Chihuahua or Muffin?

Categories computer vision

Detecting Chihuahuas vs Muffins

A while ago I stumbled upon this funny post by Mariya Yao which talks about a series of memes which put together completely unrelated objects that are very resembling to each other. It further compares different machine learning classification APIS to know which one correctly predicts best.

Based on this, I wonder how good is a raw pretrained imagenet network using the pretrained network resnet34, provided by pytorch, using the fastai library.
According to this, the model has an accuracy of 73.3%. I will only test on these edge cases studied by Mariya.

Also, I wanted to show how little code is needed to do this using the fastai library. It is extraordinary how fast it can be! I also used the library to further train a model with a small set of muffin and chihuahuas images using transfer learning.

This experiment was made using fast.ai 1.0.38 and Pytorch 1.0.

Setup

I start by including the fastai libraries and setting up some other necessary code to make it look nicer in OSX

In [1]:
%matplotlib inline
%reload_ext autoreload
%autoreload 2

from fastai import *
from fastai.vision import *
In [2]:
# Use in case of retina display
from IPython.display import set_matplotlib_formats
set_matplotlib_formats('retina')
In [3]:
path = Path('/home/duguet/data/chihuahua-muffin')

Here, I set up my data folder. Inside this folder, the easiest way for me is to separate the classes in folders. This would be the structure:

In [4]:
path_string = str(path)
!tree -d $path_string
/home/duguet/data/chihuahua-muffin
├── models
├── other
├── test
│   ├── chihuahua
│   └── muffin
└── train
    ├── chihuahua
    └── muffin

8 directories

I created a folder train in which we are not interested right now for predicting, and a folder test which will have the images Mariya used for testing these algorithms. We see that for both folders, I created the subfolders chihuahua and muffin, which correspond to their different classes.

In [5]:
testset = path/'test'; trainset=path/'train'

In short, I downloaded the 16 images used for testing and put them in the testset folder.

In [6]:
!tree $path_string/test
/home/duguet/data/chihuahua-muffin/test
├── chihuahua
│   ├── test12.png
│   ├── test14.png
│   ├── test15.png
│   ├── test2.png
│   ├── test4.png
│   ├── test6.png
│   ├── test7.png
│   └── test9.png
└── muffin
    ├── test1.png
    ├── test10.png
    ├── test11.png
    ├── test13.png
    ├── test16.png
    ├── test3.png
    ├── test5.png
    └── test8.png

2 directories, 16 files

Test ImageNet Pretrained Network

The original Imagenet dataset was prepared to detect more than 20k categories, but the ILSVRC competition which was the biggest image classification competition for years, used 1000 synsets (or classes) to classify. The model available for Pytorch (and inherited by the fastai library) is trained for this amount of classes.

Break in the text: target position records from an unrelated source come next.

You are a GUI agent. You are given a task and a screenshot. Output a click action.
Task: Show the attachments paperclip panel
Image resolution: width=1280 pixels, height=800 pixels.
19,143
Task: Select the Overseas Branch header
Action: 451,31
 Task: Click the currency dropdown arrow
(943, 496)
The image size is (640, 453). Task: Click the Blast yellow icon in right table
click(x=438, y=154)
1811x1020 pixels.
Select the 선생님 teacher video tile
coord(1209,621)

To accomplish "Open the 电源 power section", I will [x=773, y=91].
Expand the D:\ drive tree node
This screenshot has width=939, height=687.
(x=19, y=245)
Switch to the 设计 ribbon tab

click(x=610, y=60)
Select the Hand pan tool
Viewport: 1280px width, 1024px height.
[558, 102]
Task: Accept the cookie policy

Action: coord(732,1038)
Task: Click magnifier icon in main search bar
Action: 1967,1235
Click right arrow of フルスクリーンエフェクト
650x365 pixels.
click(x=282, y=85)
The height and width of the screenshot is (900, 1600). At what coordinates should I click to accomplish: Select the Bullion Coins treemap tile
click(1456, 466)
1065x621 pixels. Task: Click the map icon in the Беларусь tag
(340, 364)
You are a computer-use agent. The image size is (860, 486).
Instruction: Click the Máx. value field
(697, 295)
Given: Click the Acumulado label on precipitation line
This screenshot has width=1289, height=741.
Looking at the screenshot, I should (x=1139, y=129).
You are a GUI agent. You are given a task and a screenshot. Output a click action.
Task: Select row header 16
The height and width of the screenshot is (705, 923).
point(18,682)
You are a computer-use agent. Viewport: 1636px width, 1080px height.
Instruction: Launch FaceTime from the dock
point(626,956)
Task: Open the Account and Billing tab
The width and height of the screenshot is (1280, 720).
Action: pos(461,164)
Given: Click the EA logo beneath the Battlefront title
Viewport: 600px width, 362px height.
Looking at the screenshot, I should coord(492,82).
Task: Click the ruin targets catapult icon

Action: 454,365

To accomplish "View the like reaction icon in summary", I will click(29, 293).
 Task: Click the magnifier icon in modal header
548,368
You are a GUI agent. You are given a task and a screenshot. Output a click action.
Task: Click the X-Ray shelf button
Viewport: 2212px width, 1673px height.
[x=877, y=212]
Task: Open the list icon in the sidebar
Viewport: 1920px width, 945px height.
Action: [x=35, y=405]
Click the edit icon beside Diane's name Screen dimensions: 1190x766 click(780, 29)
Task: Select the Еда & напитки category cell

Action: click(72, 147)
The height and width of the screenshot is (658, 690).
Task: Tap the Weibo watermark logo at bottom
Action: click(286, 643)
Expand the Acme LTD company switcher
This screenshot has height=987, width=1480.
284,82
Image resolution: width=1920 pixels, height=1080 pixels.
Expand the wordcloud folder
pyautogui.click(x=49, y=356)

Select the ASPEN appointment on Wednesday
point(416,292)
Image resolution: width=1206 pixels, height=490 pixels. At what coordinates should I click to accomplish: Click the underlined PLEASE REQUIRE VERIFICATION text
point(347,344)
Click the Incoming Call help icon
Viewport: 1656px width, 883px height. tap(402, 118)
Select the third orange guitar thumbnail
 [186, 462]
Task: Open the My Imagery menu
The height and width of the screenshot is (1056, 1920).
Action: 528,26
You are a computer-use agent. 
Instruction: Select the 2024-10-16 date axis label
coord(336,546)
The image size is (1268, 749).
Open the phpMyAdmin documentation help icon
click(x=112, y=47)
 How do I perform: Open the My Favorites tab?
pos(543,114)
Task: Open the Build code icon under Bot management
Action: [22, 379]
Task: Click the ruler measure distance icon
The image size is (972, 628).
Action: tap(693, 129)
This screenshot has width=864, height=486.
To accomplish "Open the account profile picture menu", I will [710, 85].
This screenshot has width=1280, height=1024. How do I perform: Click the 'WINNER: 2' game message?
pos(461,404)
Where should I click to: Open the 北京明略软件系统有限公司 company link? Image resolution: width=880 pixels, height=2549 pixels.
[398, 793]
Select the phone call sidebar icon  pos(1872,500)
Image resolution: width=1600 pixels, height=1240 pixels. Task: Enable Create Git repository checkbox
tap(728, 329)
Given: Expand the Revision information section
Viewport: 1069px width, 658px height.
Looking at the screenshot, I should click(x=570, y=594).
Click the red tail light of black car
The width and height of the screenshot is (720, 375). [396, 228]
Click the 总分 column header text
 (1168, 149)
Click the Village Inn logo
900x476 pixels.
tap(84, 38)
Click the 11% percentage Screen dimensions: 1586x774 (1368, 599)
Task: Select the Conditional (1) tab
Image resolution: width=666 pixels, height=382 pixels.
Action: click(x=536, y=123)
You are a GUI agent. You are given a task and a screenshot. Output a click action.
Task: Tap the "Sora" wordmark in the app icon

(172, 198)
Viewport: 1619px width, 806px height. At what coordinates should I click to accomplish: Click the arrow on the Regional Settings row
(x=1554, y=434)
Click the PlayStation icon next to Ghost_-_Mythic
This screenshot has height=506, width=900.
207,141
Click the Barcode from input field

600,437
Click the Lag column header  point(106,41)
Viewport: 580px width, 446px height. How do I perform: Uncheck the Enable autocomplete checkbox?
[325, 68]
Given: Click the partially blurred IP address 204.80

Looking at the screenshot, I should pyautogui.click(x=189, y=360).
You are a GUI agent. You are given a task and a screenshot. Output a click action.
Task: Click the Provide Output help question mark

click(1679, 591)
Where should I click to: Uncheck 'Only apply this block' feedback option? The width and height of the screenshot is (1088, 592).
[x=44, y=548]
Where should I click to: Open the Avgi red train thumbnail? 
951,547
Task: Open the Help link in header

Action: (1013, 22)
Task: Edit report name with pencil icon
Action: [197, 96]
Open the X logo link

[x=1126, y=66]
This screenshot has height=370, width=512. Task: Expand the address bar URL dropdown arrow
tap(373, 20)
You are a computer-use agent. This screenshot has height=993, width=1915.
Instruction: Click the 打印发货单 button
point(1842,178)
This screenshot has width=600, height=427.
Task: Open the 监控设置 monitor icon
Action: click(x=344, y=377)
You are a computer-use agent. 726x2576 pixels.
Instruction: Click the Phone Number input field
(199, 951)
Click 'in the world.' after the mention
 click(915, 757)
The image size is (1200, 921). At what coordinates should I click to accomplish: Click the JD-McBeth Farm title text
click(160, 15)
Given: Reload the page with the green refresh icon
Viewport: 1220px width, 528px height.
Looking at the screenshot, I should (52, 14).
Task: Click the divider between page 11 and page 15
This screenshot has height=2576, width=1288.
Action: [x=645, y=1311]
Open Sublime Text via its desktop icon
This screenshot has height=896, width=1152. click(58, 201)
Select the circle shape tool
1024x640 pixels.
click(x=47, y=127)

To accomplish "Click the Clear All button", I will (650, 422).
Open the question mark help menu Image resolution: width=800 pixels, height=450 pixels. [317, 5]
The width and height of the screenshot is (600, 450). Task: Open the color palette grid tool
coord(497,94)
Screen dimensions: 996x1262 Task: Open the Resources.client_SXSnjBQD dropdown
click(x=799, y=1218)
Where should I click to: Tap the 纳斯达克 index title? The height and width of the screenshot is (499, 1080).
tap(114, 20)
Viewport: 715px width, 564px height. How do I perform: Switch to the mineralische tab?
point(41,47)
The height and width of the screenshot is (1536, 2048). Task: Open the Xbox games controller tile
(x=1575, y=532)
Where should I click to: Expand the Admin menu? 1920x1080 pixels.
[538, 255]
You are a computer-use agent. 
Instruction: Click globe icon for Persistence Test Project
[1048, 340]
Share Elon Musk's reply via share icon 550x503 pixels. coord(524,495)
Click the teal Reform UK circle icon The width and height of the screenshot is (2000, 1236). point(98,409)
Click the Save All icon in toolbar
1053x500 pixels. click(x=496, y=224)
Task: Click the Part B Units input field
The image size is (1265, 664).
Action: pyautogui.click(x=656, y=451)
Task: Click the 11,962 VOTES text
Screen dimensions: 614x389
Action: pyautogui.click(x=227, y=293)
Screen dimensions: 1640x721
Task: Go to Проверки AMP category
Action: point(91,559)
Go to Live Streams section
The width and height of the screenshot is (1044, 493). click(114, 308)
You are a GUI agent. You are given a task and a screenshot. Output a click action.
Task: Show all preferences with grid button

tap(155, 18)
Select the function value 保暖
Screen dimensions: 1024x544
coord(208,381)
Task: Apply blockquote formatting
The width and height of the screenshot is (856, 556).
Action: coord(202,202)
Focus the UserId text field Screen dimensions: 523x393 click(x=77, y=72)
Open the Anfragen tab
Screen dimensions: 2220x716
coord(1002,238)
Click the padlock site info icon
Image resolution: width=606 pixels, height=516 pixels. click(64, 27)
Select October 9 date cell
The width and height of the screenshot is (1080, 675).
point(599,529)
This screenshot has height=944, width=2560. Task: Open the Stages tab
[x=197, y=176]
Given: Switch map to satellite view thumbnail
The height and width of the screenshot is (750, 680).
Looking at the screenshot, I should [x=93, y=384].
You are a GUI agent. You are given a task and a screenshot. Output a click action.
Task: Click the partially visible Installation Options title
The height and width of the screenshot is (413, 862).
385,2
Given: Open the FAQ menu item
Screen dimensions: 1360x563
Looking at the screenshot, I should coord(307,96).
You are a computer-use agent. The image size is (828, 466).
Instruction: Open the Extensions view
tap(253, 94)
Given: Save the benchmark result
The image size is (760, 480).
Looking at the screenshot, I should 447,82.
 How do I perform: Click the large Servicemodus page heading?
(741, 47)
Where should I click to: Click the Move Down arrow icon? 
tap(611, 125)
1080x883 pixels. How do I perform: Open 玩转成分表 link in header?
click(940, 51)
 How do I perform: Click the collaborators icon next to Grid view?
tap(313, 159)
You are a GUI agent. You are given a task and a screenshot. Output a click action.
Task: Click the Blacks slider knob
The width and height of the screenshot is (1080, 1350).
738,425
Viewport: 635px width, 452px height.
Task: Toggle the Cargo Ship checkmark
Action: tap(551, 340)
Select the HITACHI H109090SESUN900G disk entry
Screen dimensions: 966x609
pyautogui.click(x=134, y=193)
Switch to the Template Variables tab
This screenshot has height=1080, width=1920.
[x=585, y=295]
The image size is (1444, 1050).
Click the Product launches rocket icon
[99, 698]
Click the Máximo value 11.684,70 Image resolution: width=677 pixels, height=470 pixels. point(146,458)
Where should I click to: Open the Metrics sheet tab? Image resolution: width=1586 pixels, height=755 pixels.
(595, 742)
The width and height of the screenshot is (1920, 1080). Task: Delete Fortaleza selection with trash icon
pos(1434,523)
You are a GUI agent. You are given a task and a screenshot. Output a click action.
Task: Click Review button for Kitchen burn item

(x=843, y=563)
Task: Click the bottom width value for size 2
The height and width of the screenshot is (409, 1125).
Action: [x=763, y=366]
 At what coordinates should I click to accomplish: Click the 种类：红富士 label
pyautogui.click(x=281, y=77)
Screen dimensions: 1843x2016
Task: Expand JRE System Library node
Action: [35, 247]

If you want to predict using the pretrained model, there are 2 ways to do that: the PyTorch way and the fastai way.

The PyTorch way

You need to download a file with the list of the classes of the model. You can find one here.

In [7]:
s = open('/home/duguet/data/imagenet/imagenet1000_clsid_to_human.txt', 'r')
imagenet_classes = eval(s.read())
#imagenet_classes = pickle.load(open('/home/duguet/data/imagenet/classes.pkl', 'rb'))

To use a model for prediction, it needs to be set into eval mode.

In [8]:
imagenet_model = models.resnet34(pretrained=True).eval()

We also need to find the class numbers corresponding to chihuahua and muffin.

In [9]:
print(list(imagenet_classes.values()).index('Chihuahua'))
print(list(imagenet_classes.values()).index('muffin'))
151
---------------------------------------------------------------------------
ValueError                                Traceback (most recent call last)
<ipython-input-9-603ad247df74> in <module>
      1 print(list(imagenet_classes.values()).index('Chihuahua'))
----> 2 print(list(imagenet_classes.values()).index('muffin'))

ValueError: 'muffin' is not in list

Unfortunately muffin is not in the list of the 1000 clases that the pretrained network provides. In the imagenet website, we see that muffin appears to be in the misc subset. So the results for muffin will try to show the closest thing to it in the model. I’m curious to see what it is.

We go over all the files in the test set (both subfolders) and print out their image and predicted class.

In [10]:
import glob
In [11]:
# Evaluate the old PyTorch way
testlist = glob.glob(str(testset/'*/*'))

fig,ax = plt.subplots(4,4,figsize=(15,10))

for i,ax_ in enumerate(ax.flatten()):
    try:
        img_file = testlist[i]
        img = open_image(img_file).resize(224)
        batch = torch.stack([img.data])
        out = imagenet_model(batch)
        solution = to_np(out.detach())
        idx = solution.argmax()
        img.show(ax=ax_, title=imagenet_classes[idx])
#         print(f'file: {img_file.name}. Detected {imagenet_classes[idx]}, {solution.max()}')
    except:
        continue